Bir süreden bu yana Türkiye’de siyasetin tükenmişlik halini yaşamaktayız. Politikanın aktörleri söylemlerinde bir tutarlılık sağlayamıyor. Yıllar önce Süleyman Demirel’in kendi sözleriyle çelişen açıklamalarını ‘dün aynı konuda şöyle demiştiniz’ diyerek anımsatan gazetecilere cevaben, “Dün dündür, bugün bugündür” demişti. Demirel’in bu veciz sözü kendinden sonra da siyasi hayatımıza damgasını vurmuş bulunuyor.
Değişen koşullar karşısında taktiklerin, stratejilerin, yöntemlerin de değişmesi yadsınacak bir hal değildir. Tersine, her türlü gelişmeye, o gelişmenin dayatmalarına eski yöntemler ve araçlarla karşı durmaya çalışmak anlamsız ve nafile bir çaba olarak görülür.
Ne var ki, dönemsel değişimlere göre insanın benimsediği, değer verdiği ilkelerini de değiştirmeye çalışması, çağdaşlaşma veya zamana ayak uydurma değil, düpedüz dönekliktir.
Örneğin Selahattin Demirtaş, Figen Yüksekdağ gibi iki eski eş genel başkan halen demir parmaklıkların ardındayken, onlarca milletvekili, belediye başkanı, parti yöneticisi hapishanelere kapatılmışken AKP’nin mevcut kadrolarıyla yeni bir çözüm süreci ihtimalinden bahsetmek düpedüz ilkesizliktir.
Hatta yeni bir başlangıç yapmak adına yukarda andığımız isimler kısa bir sürede serbest bırakılsalar, eski konumlarıyla görevlerine dönseler dahi, öncelik yeni bir çözüm masası kurmak değil, devrilen masanın yol açtığı yıkımın, acıların, can kayıplarının, Suruç’un, Ankara Gar katliamının, Deniz Poyraz’ın hesabını sormaktır.
Mesele döneklik olunca, siyaset meydanımızda bu dönme halini tanımlamak için esneklik, çıkar hesabı falan gibi mazeretler durumu açıklamaya yetmiyor. Şimdi artık bu tabloyu fırıldak benzetmesiyle betimlemek zorundayız.
“Hükümetlerin devlete karşı işlenen suçları affetme yetkisi vardır. Ama kişilere karşı işlenen suçları ancak o suçtan ötürü mağdur olanlar affedebilir”. Cumhurbaşkanı Erdoğan’ın bu son derece mantıklı açıklaması en azından bazılarımızın hafızasındaki yerini koruyordur. Bu açıklamalardan aylar sonra, özellikle 2020 baharına girdiğimiz aylarda, cezaevlerindeki mahkûmların ve tutukluların pandemi şartlarında tahliyesi söz konusu olduğunda aynı Erdoğan devlete karşı suç işleyenlerin salıverilmesinin söz konusu dahi edilemeyeceğini söylemişti. Çoğu yurttaş tarafından ‘kişiye özel af’ olarak tanımlanan bir uygulamayla başta MHP Genel Başkanı’nın dava arkadaşı olmak üzere cinayet, yaralama, gasp, tecavüz ve narkotik suçlardan hüküm giymiş birçok mahkûm salıverilmişti. Hasta mahkûmların tahliyesine ‘kamu güvenliği’ bahanesiyle engel olan Emniyet Müdürleri de bu salıvermede bir sakınca görmemişlerdi.
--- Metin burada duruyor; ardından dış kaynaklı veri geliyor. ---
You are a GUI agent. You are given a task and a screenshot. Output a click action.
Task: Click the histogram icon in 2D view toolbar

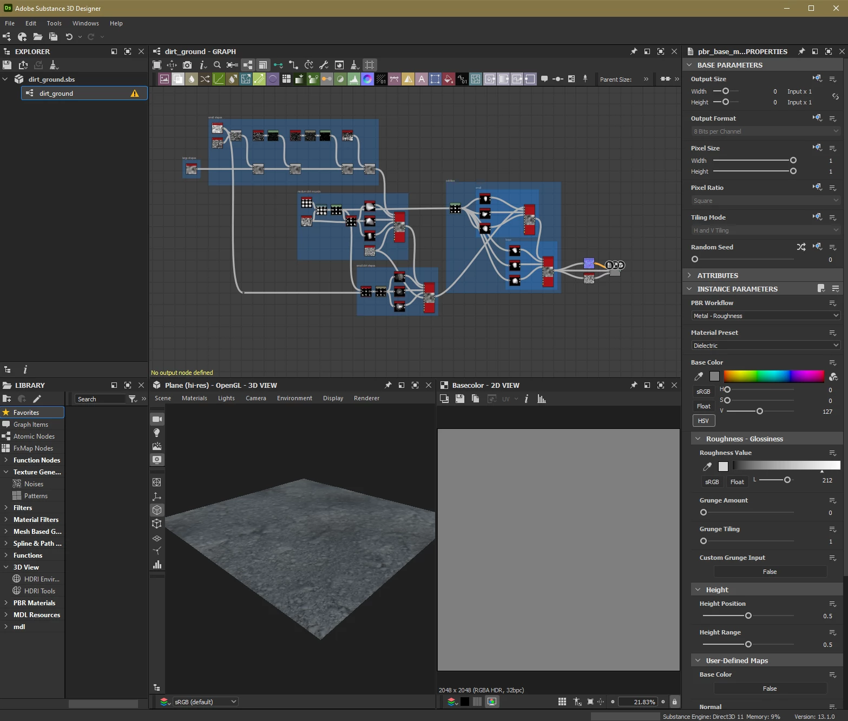542,399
Memleket dışardan bakınca komedi, içerden bakınca ise trajedi sahnesine dönmüş halde. Cumhurbaşkanına Diyarbakır’da yapılan ‘Biji Serok Erdoğan’ tezahüratı tam da bu komedi-trajedi ikileminin bir örneği gibiydi.
Meselenin en komik tarafı ise ‘Biji’ ve ‘Serok’ sözcüklerini duyunca sadece rehber Apo’yu anımsayan Devlet Bahçeli’nin nasıl bir tepki vereceğini düşününce yaşanıyor.
Hepsi bir yana, ‘Ölmek var dönmek yok’ şiarıyla yola çıkan sendikacılar sözlerini tuttular.
El alem gülsün, biz gülecek halde değiliz, biz yastayız, biz ağlamaktayız.